**Stated goal**
Reproduce the following lines verbatim, covering every one of the records.

**Exercise material**
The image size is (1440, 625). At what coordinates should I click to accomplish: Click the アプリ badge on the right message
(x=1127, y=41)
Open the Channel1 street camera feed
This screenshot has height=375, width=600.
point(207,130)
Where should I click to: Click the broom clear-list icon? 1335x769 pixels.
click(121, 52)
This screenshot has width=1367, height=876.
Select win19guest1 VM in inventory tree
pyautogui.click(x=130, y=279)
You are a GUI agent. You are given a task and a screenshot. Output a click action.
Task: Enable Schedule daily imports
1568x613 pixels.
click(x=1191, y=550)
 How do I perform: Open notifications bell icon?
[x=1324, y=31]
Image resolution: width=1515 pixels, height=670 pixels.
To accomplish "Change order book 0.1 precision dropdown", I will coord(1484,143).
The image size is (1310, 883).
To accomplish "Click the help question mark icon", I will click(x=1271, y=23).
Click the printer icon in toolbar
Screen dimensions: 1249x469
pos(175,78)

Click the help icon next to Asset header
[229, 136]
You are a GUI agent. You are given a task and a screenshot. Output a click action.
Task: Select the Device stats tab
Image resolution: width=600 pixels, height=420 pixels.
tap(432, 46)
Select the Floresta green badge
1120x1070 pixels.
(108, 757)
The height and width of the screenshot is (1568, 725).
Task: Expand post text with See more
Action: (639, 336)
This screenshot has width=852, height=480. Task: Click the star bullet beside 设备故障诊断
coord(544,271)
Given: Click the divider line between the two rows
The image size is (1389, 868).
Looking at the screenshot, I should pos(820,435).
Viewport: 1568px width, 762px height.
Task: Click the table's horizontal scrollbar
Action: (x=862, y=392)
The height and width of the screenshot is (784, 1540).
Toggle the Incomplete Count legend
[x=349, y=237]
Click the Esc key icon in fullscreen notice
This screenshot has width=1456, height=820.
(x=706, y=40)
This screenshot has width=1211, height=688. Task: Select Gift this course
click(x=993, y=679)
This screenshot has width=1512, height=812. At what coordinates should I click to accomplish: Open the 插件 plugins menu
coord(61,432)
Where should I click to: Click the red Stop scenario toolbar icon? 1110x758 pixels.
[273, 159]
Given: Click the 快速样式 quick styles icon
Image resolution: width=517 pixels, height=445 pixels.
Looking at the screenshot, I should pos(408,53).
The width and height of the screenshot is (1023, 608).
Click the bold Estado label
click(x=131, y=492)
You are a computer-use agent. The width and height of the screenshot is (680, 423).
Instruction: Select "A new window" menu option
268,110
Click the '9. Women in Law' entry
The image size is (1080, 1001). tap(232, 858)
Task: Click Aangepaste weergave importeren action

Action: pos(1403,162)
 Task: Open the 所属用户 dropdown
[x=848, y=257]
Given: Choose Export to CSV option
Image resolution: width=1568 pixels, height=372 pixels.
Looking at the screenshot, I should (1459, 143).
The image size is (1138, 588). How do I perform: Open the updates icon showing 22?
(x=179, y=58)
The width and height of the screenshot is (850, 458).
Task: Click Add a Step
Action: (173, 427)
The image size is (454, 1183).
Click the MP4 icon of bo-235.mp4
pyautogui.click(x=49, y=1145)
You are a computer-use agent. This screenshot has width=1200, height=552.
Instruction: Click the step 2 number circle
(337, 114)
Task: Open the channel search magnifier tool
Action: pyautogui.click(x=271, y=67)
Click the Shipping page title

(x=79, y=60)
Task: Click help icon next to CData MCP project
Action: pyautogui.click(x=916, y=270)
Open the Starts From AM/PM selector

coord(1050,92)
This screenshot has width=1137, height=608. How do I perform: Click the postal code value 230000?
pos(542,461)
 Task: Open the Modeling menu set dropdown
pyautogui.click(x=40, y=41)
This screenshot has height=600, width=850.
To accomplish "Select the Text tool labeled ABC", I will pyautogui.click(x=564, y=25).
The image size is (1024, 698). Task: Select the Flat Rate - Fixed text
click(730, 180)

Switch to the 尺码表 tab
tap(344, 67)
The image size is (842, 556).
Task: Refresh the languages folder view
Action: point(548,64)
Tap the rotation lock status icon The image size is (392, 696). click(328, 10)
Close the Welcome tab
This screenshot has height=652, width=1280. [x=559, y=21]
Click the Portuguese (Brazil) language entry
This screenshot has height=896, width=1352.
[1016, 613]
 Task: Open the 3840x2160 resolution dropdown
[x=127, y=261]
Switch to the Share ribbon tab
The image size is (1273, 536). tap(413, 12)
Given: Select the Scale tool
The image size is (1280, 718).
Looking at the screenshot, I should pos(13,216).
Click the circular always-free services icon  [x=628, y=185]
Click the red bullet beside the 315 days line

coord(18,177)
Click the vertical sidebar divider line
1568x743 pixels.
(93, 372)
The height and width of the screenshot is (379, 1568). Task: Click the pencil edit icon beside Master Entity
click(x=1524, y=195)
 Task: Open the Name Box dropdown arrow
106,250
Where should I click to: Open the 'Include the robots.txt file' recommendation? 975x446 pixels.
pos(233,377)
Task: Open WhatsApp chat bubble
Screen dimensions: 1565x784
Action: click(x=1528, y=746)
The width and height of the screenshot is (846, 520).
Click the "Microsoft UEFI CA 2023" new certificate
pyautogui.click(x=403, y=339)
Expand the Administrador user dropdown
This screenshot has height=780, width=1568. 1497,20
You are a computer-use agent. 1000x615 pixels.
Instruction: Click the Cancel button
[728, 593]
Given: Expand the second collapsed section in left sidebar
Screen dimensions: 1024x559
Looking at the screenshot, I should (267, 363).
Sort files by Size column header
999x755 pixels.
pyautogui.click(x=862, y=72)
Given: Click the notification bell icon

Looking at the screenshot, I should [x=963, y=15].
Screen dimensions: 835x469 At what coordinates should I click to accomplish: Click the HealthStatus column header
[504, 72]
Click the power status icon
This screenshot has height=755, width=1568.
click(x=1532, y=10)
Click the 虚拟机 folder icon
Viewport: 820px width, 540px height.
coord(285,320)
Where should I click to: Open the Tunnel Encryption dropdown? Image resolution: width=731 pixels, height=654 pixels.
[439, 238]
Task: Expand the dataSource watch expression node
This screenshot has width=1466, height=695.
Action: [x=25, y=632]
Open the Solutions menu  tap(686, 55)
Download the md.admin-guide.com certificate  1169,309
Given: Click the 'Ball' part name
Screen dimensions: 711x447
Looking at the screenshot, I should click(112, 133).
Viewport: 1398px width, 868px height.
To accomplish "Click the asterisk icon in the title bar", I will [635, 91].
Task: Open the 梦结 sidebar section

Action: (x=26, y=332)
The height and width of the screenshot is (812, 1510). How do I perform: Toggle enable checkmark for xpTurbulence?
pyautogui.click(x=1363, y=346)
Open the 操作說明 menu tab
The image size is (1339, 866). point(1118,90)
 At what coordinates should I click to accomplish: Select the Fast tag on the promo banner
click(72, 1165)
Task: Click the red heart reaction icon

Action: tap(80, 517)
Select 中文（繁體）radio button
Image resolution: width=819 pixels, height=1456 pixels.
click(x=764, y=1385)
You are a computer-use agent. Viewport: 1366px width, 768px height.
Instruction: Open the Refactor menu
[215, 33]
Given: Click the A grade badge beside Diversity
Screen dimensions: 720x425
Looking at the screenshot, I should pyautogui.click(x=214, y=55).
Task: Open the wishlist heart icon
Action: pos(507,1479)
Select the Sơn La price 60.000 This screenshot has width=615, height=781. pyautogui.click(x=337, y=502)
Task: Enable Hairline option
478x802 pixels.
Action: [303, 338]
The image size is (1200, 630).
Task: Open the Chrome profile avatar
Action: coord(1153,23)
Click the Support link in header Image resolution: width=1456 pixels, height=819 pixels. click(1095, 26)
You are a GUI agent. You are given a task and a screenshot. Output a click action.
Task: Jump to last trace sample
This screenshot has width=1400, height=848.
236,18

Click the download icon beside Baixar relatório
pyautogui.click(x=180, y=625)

**Response below**
The image size is (1440, 625). At what coordinates should I click to accomplish: Click the アプリ badge on the right message
(x=1127, y=41)
Open the Channel1 street camera feed
This screenshot has height=375, width=600.
point(207,130)
Where should I click to: Click the broom clear-list icon? 1335x769 pixels.
click(121, 52)
This screenshot has width=1367, height=876.
Select win19guest1 VM in inventory tree
pyautogui.click(x=130, y=279)
You are a GUI agent. You are given a task and a screenshot. Output a click action.
Task: Enable Schedule daily imports
1568x613 pixels.
click(x=1191, y=550)
 How do I perform: Open notifications bell icon?
[x=1324, y=31]
Image resolution: width=1515 pixels, height=670 pixels.
To accomplish "Change order book 0.1 precision dropdown", I will coord(1484,143).
The image size is (1310, 883).
To accomplish "Click the help question mark icon", I will click(x=1271, y=23).
Click the printer icon in toolbar
Screen dimensions: 1249x469
pos(175,78)

Click the help icon next to Asset header
[229, 136]
You are a GUI agent. You are given a task and a screenshot. Output a click action.
Task: Select the Device stats tab
Image resolution: width=600 pixels, height=420 pixels.
tap(432, 46)
Select the Floresta green badge
1120x1070 pixels.
(108, 757)
The height and width of the screenshot is (1568, 725).
Task: Expand post text with See more
Action: (639, 336)
This screenshot has width=852, height=480. Task: Click the star bullet beside 设备故障诊断
coord(544,271)
Given: Click the divider line between the two rows
The image size is (1389, 868).
Looking at the screenshot, I should pos(820,435).
Viewport: 1568px width, 762px height.
Task: Click the table's horizontal scrollbar
Action: (x=862, y=392)
The height and width of the screenshot is (784, 1540).
Toggle the Incomplete Count legend
[x=349, y=237]
Click the Esc key icon in fullscreen notice
This screenshot has width=1456, height=820.
(x=706, y=40)
This screenshot has width=1211, height=688. Task: Select Gift this course
click(x=993, y=679)
This screenshot has width=1512, height=812. At what coordinates should I click to accomplish: Open the 插件 plugins menu
coord(61,432)
Where should I click to: Click the red Stop scenario toolbar icon? 1110x758 pixels.
[273, 159]
Given: Click the 快速样式 quick styles icon
Image resolution: width=517 pixels, height=445 pixels.
Looking at the screenshot, I should pos(408,53).
The width and height of the screenshot is (1023, 608).
Click the bold Estado label
click(x=131, y=492)
You are a computer-use agent. The width and height of the screenshot is (680, 423).
Instruction: Select "A new window" menu option
268,110
Click the '9. Women in Law' entry
The image size is (1080, 1001). tap(232, 858)
Task: Click Aangepaste weergave importeren action

Action: pos(1403,162)
 Task: Open the 所属用户 dropdown
[x=848, y=257]
Given: Choose Export to CSV option
Image resolution: width=1568 pixels, height=372 pixels.
Looking at the screenshot, I should (1459, 143).
The image size is (1138, 588). How do I perform: Open the updates icon showing 22?
(x=179, y=58)
The width and height of the screenshot is (850, 458).
Task: Click Add a Step
Action: (173, 427)
The image size is (454, 1183).
Click the MP4 icon of bo-235.mp4
pyautogui.click(x=49, y=1145)
You are a computer-use agent. This screenshot has width=1200, height=552.
Instruction: Click the step 2 number circle
(337, 114)
Task: Open the channel search magnifier tool
Action: pyautogui.click(x=271, y=67)
Click the Shipping page title

(x=79, y=60)
Task: Click help icon next to CData MCP project
Action: pyautogui.click(x=916, y=270)
Open the Starts From AM/PM selector

coord(1050,92)
This screenshot has width=1137, height=608. How do I perform: Click the postal code value 230000?
pos(542,461)
 Task: Open the Modeling menu set dropdown
pyautogui.click(x=40, y=41)
This screenshot has height=600, width=850.
To accomplish "Select the Text tool labeled ABC", I will pyautogui.click(x=564, y=25).
The image size is (1024, 698). Task: Select the Flat Rate - Fixed text
click(730, 180)

Switch to the 尺码表 tab
tap(344, 67)
The image size is (842, 556).
Task: Refresh the languages folder view
Action: point(548,64)
Tap the rotation lock status icon The image size is (392, 696). click(328, 10)
Close the Welcome tab
This screenshot has height=652, width=1280. [x=559, y=21]
Click the Portuguese (Brazil) language entry
This screenshot has height=896, width=1352.
[1016, 613]
 Task: Open the 3840x2160 resolution dropdown
[x=127, y=261]
Switch to the Share ribbon tab
The image size is (1273, 536). tap(413, 12)
Given: Select the Scale tool
The image size is (1280, 718).
Looking at the screenshot, I should pos(13,216).
Click the circular always-free services icon  [x=628, y=185]
Click the red bullet beside the 315 days line

coord(18,177)
Click the vertical sidebar divider line
1568x743 pixels.
(93, 372)
The height and width of the screenshot is (379, 1568). Task: Click the pencil edit icon beside Master Entity
click(x=1524, y=195)
 Task: Open the Name Box dropdown arrow
106,250
Where should I click to: Open the 'Include the robots.txt file' recommendation? 975x446 pixels.
pos(233,377)
Task: Open WhatsApp chat bubble
Screen dimensions: 1565x784
Action: click(x=1528, y=746)
The width and height of the screenshot is (846, 520).
Click the "Microsoft UEFI CA 2023" new certificate
pyautogui.click(x=403, y=339)
Expand the Administrador user dropdown
This screenshot has height=780, width=1568. 1497,20
You are a computer-use agent. 1000x615 pixels.
Instruction: Click the Cancel button
[728, 593]
Given: Expand the second collapsed section in left sidebar
Screen dimensions: 1024x559
Looking at the screenshot, I should (267, 363).
Sort files by Size column header
999x755 pixels.
pyautogui.click(x=862, y=72)
Given: Click the notification bell icon

Looking at the screenshot, I should [x=963, y=15].
Screen dimensions: 835x469 At what coordinates should I click to accomplish: Click the HealthStatus column header
[504, 72]
Click the power status icon
This screenshot has height=755, width=1568.
click(x=1532, y=10)
Click the 虚拟机 folder icon
Viewport: 820px width, 540px height.
coord(285,320)
Where should I click to: Open the Tunnel Encryption dropdown? Image resolution: width=731 pixels, height=654 pixels.
[439, 238]
Task: Expand the dataSource watch expression node
This screenshot has width=1466, height=695.
Action: [x=25, y=632]
Open the Solutions menu  tap(686, 55)
Download the md.admin-guide.com certificate  1169,309
Given: Click the 'Ball' part name
Screen dimensions: 711x447
Looking at the screenshot, I should click(112, 133).
Viewport: 1398px width, 868px height.
To accomplish "Click the asterisk icon in the title bar", I will [635, 91].
Task: Open the 梦结 sidebar section

Action: (x=26, y=332)
The height and width of the screenshot is (812, 1510). How do I perform: Toggle enable checkmark for xpTurbulence?
pyautogui.click(x=1363, y=346)
Open the 操作說明 menu tab
The image size is (1339, 866). point(1118,90)
 At what coordinates should I click to accomplish: Select the Fast tag on the promo banner
click(72, 1165)
Task: Click the red heart reaction icon

Action: tap(80, 517)
Select 中文（繁體）radio button
Image resolution: width=819 pixels, height=1456 pixels.
click(x=764, y=1385)
You are a computer-use agent. Viewport: 1366px width, 768px height.
Instruction: Open the Refactor menu
[215, 33]
Given: Click the A grade badge beside Diversity
Screen dimensions: 720x425
Looking at the screenshot, I should pyautogui.click(x=214, y=55).
Task: Open the wishlist heart icon
Action: pos(507,1479)
Select the Sơn La price 60.000 This screenshot has width=615, height=781. pyautogui.click(x=337, y=502)
Task: Enable Hairline option
478x802 pixels.
Action: [303, 338]
The image size is (1200, 630).
Task: Open the Chrome profile avatar
Action: coord(1153,23)
Click the Support link in header Image resolution: width=1456 pixels, height=819 pixels. click(1095, 26)
You are a GUI agent. You are given a task and a screenshot. Output a click action.
Task: Jump to last trace sample
This screenshot has width=1400, height=848.
236,18

Click the download icon beside Baixar relatório
pyautogui.click(x=180, y=625)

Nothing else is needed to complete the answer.